Now, if this was your point, I think it’s aimed at the wrong use case/actor. And I actually do agree with you. The base models, in my opinion, should be as ‘open’ as possible. The ‘as possible’ is complicated and well above what I have solutions for. Giving out meth cookbooks is a bit of an issue. I think the key is to find common ground on what most people consider acceptable or not and then deal with it. Then there is the gaslighting to which you speak of. If I ask for an image of George Washington, I should get the actual person and not an equitable alternative reality. I generally think models should not try to steer reality or people.
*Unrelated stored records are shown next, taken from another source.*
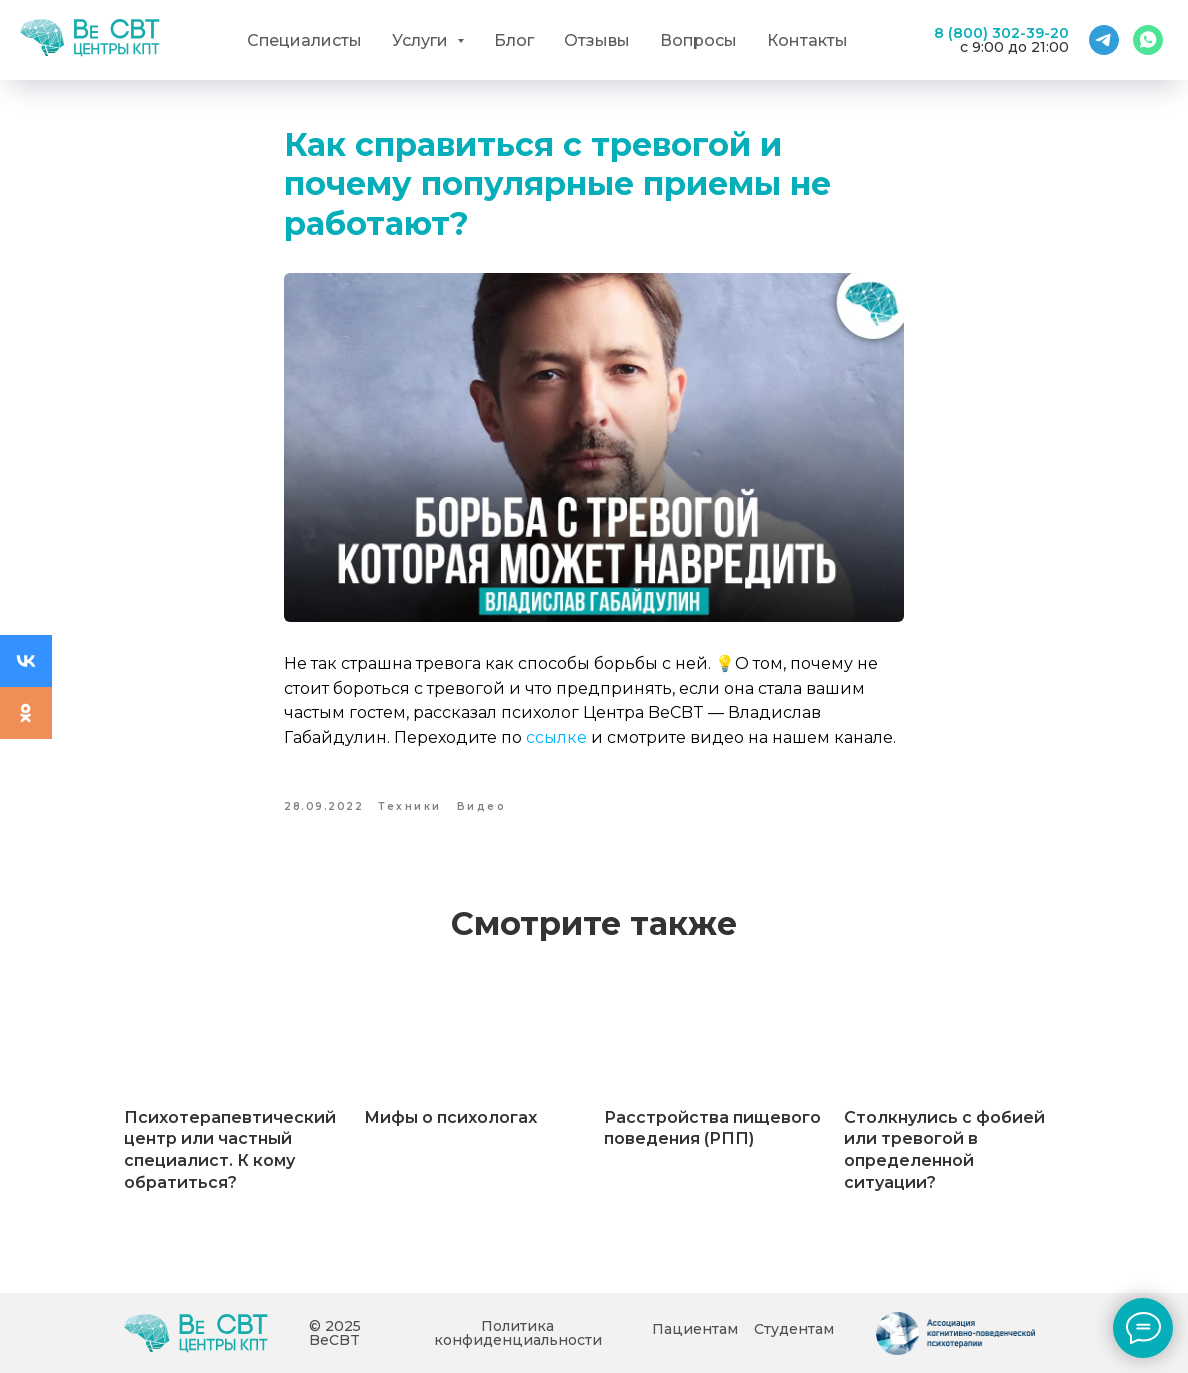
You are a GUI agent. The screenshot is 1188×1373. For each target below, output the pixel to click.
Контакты (807, 40)
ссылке (556, 737)
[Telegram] (1104, 40)
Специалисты (304, 40)
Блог (514, 40)
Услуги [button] (422, 40)
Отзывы (597, 40)
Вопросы (698, 40)
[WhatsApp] (1148, 40)
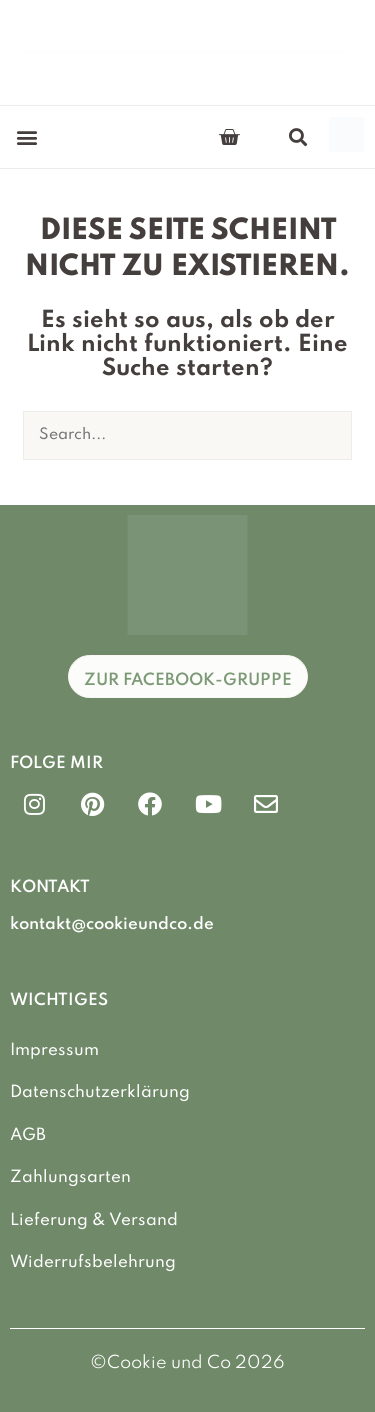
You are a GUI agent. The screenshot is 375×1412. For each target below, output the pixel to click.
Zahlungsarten (70, 1177)
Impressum (54, 1050)
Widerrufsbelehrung (93, 1262)
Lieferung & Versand (94, 1220)
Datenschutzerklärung (100, 1092)
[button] (26, 137)
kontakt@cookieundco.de (112, 924)
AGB (28, 1135)
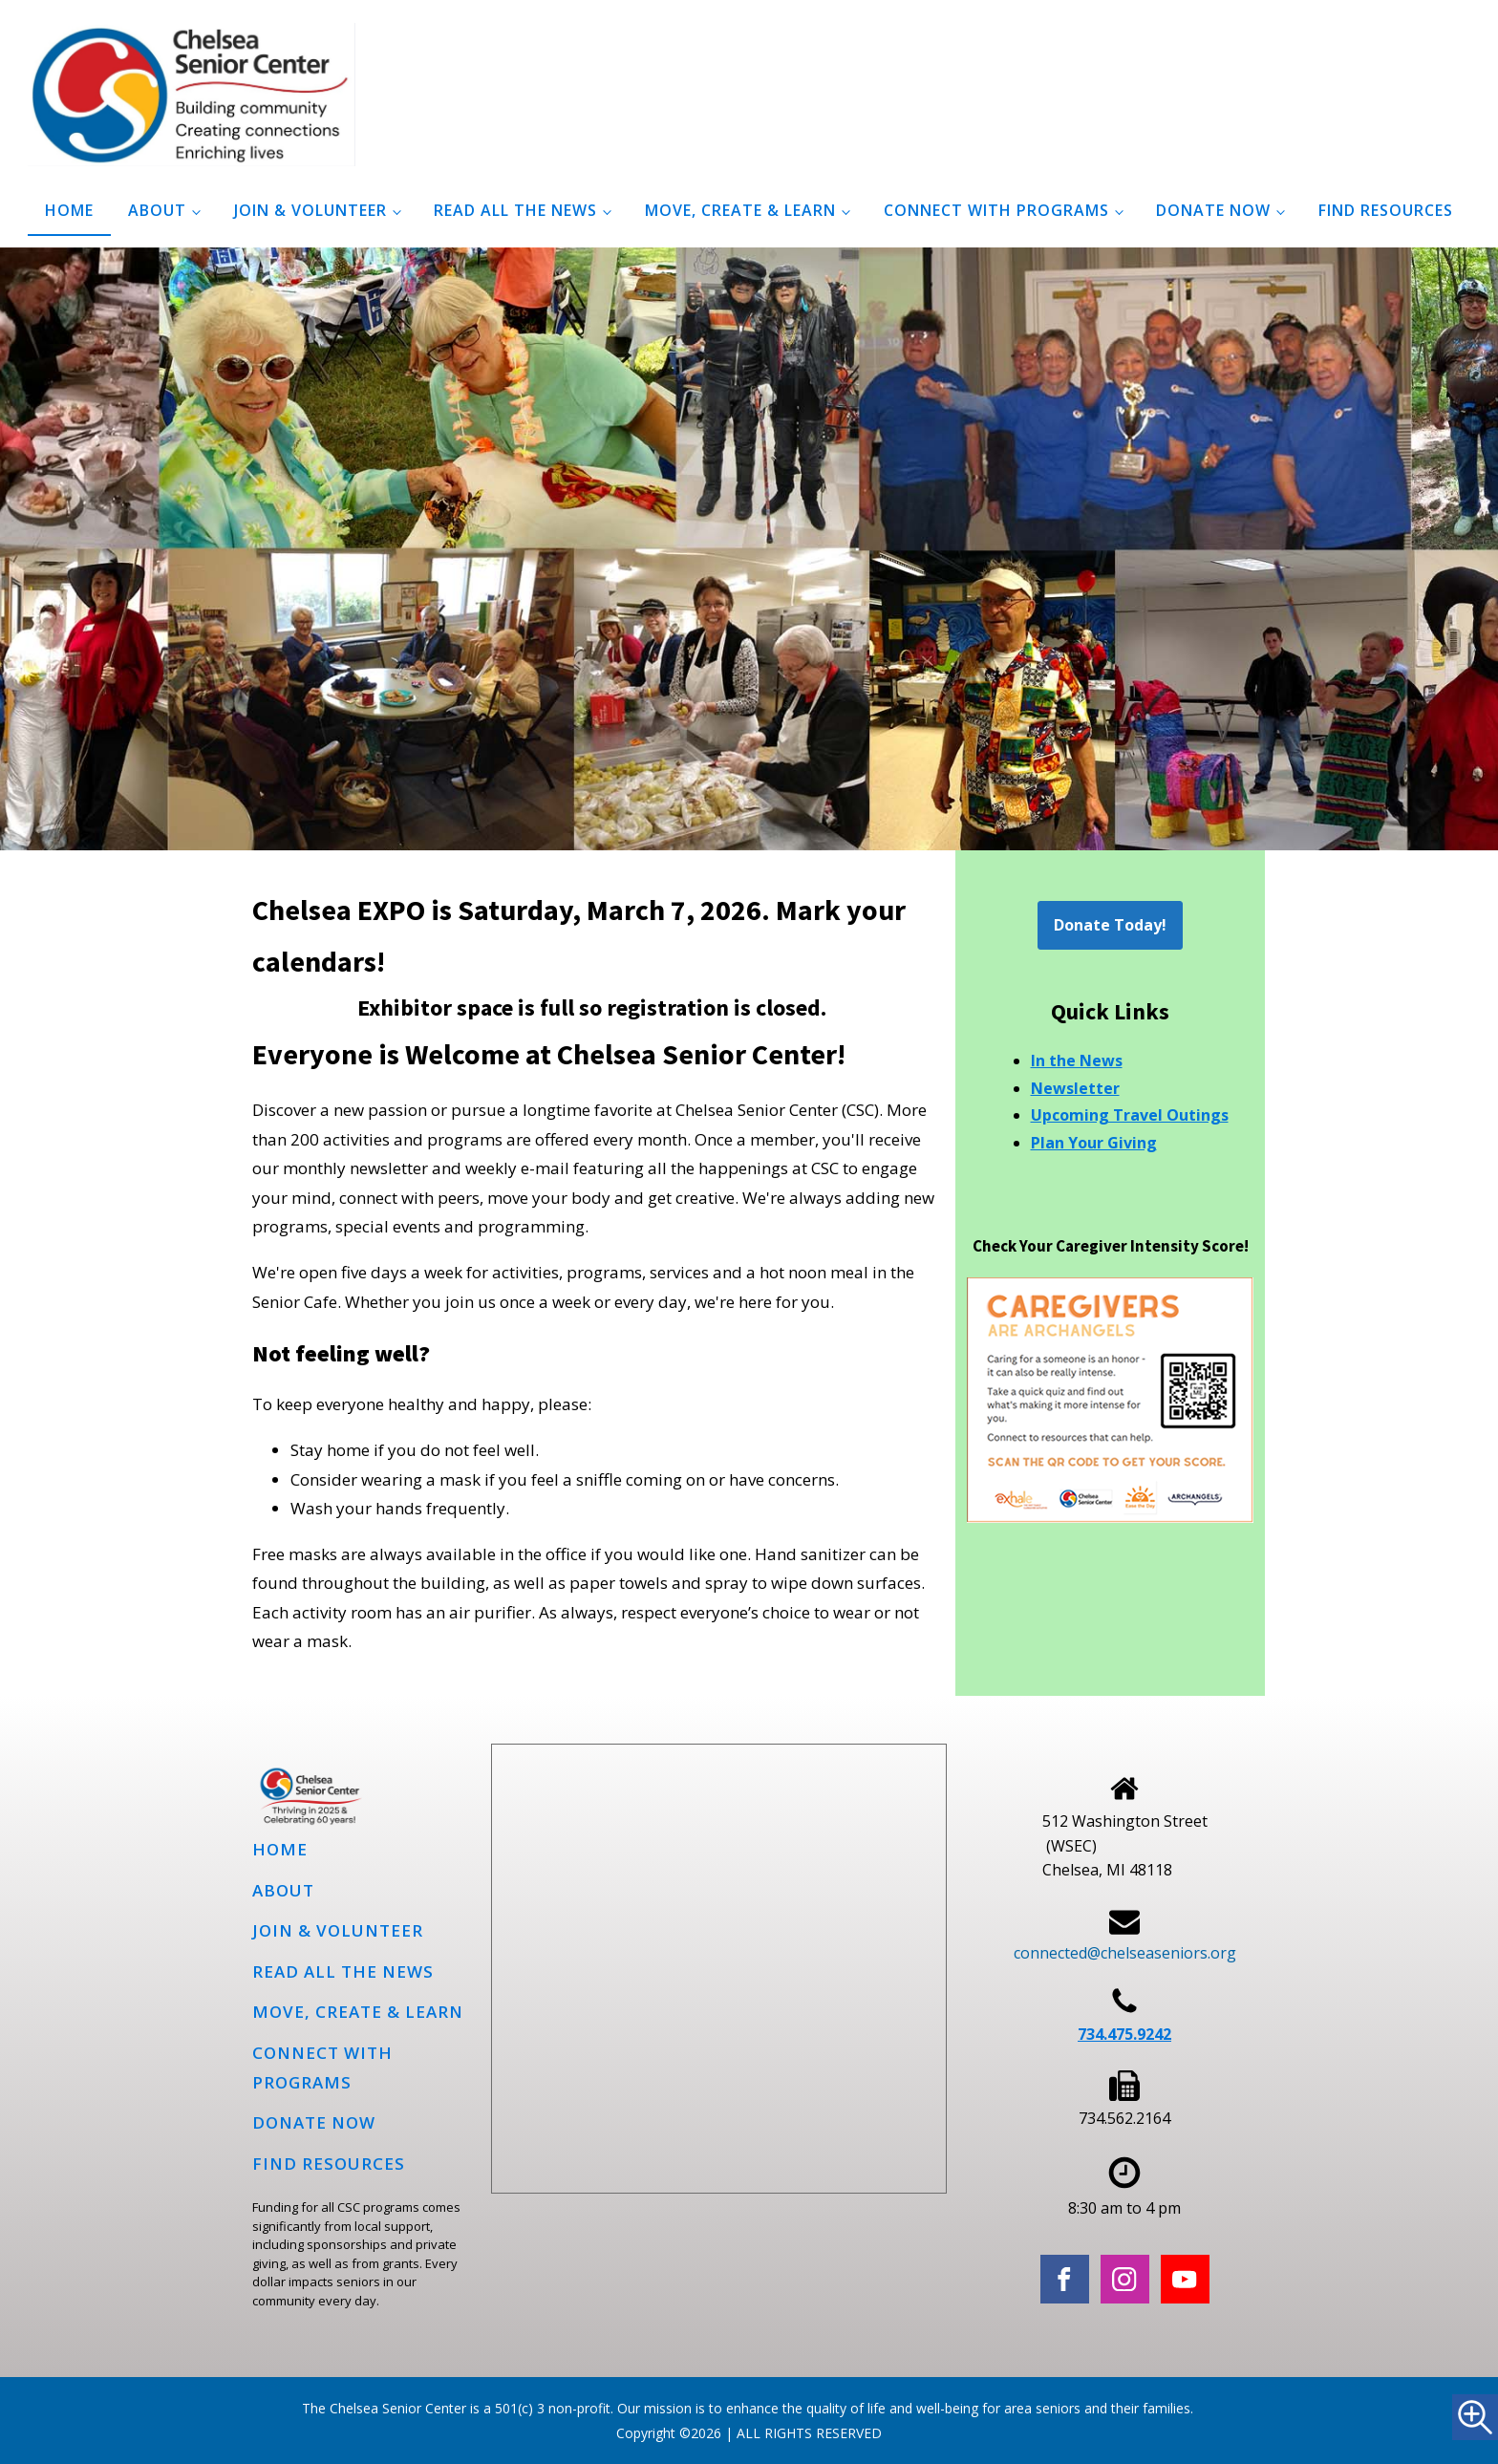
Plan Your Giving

I’m totally fine if they have hard lines in the sand on their morality or standards. If I say, ‘Hey, make me Mickey Mouse,’ and it doesn’t because of copyright issues, I’m fine with it. I should still be able to probably generate an animated mouse, and if they want to use my approach to scanning the output to make sure it’s not more than 80% similar to Mickey Mouse, then I’m probably good if it said something like, “Hey, I tried to make your cartoon mouse, but it’s too similar to Mickey Mouse, so I can’t give it to you. Try with a different prompt to get a different outcome.” I’d love it. I think it would be wildly more helpful than just the refusal or outputting some other reality where I don’t get what I wanted or intended.
Hm. If you're interested, I think I can satisfactorily solve the streaming problem for you, provided you have the budget to increase the amount of RAG requests per response, and that there aren't other architecture choices blocking streaming as well. Reach out via email if you'd like.
Plenty provide citations, I don’t think is exactly what Mayo is saying here. It looks like they also, after the generation, lookup the responses, extract the facts, and score how well they matched.
It's easy to let politics color the perception of this but I for one although I dislike the current president support this effort.